First of all, a question that all climbers should consider is the following…
- Climbing is hobby where things can go horribly wrong, very quickly. Mistakes can happen, even to the extremely experienced climber (think Lynn Hill and Todd Skinner). Know that participating in this sport puts you at risk for serious injury (and potentially death) if a simple mistake occurs. Are you ok with that?
After my accident, I was going to quit climbing all together but was persuaded by a friend to try bouldering instead of going home from my road trip. I ended up enjoying bouldering, especially the fact that I wasn’t nearly as scared on a boulder problem as I was on a rope. However, upon getting home to Utah I decided to return to the rope, but only with my small handful of trusted climbing partners.
If an accident (of any magnitude) does happen, and they DO happen, here are some helpful tips to return to climbing mental homeostasis.
- Take some time off – There is nothing wrong with a sabbatical. Climbing, as many of us must remember, is a hobby! It can be mentally taxing and there is absolutely nothing wrong with taking a break for awhile. The rock isn’t going anywhere, so wait until you feel completely ready to go back.
- Climb Only With People You COMPLETELY Trust – I am a social butterfly by nature and love to include people in my hobbies. However, I am now picky with whom I will rope climb as not everyone understands the dynamic belay and some people are a little too lax on safety for my liking. Climb only with people you feel completely comfortable having in charge of your life and vice-a-versa.
- Triple Check – I have always been the queen of double check, but now I am the queen of triple check. I now check everything 3 times before hoping on a route, and even make my partner audibly confirm everything looks good (even though we have gone through 3 checks). I also like to have my climber validate that everything looks correct at the chains if I am planning on a top roping, ensuring they have placed two opposing draws at the anchors. And will even question if everything is ok before they come off from the indirect position at the chains, even though this is their responsibility. I figure the couple spare seconds of safety questioning could potentially catch a mistake.
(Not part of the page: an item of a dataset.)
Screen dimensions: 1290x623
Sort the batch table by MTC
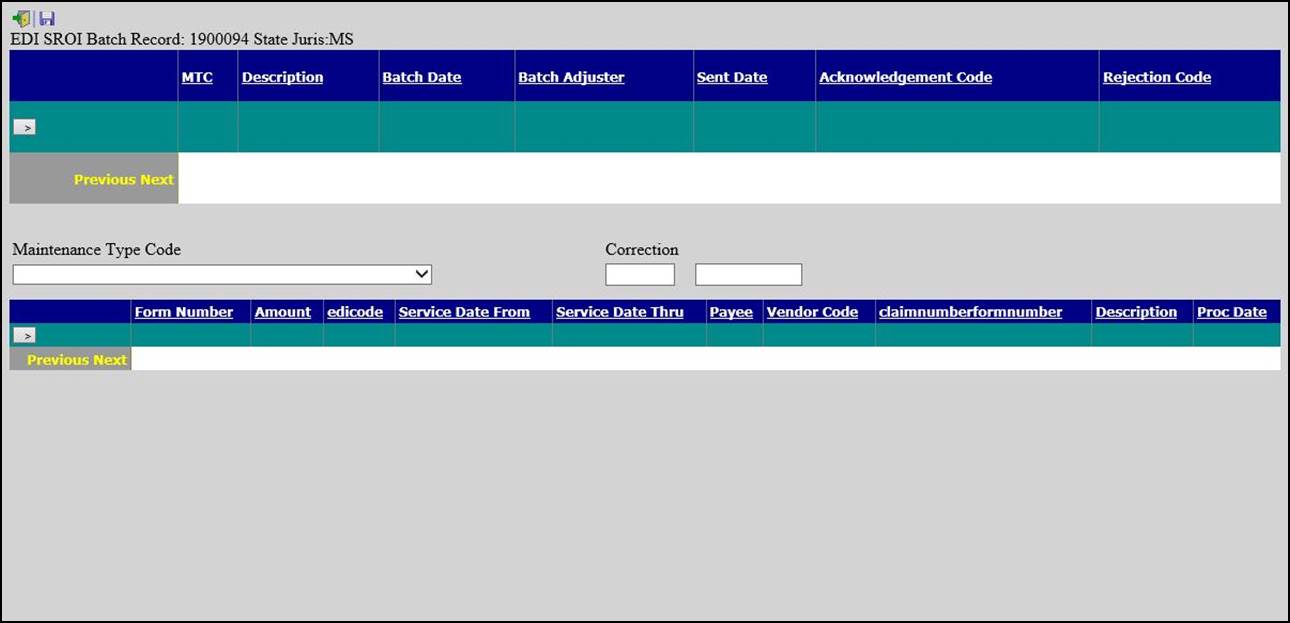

- Become a Gym Rat for Awhile – I first went to the gym when getting back on the rope because the bolts are close together and easy routes abound. I felt like this was extremely helpful.
- Trust the System – One of the best pieces of advice I received from a fellow climber (who had personally decked in an accident), was to remember that the system truly does work when done properly. My friend reminded me to triple check everything, then simply climb without worrying about the system. Check it .. and go.
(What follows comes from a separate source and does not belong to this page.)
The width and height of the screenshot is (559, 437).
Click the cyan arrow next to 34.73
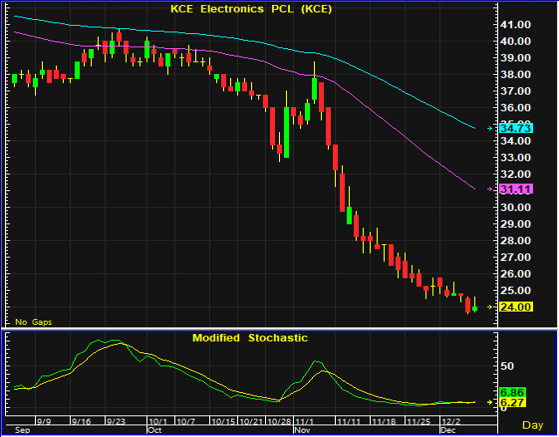(x=490, y=128)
- Fall – After getting back on the rope with someone you trust, start taking falls again. Falls, for the majority of us, are scary; yet controlled falls can quickly clear out the lead head while being a reminder that the system truly does work.
- Go to Familiar Crags – This was one of the breakthrough points for me! I caught myself still being scared outside, so one day went to a crag where I knew every single climb and had in years past taken numerous falls on these particular routes, knowing fully what to expect. By the end of the session, I finally felt back to my old route climbing self.
- If Still Not Enjoying Yourself, Take a Break Again – If still not thoroughly enjoying yourself, stop, wait it out, and start the list over again.
Have you recovered from an accident? What helped you get back on the sharp end?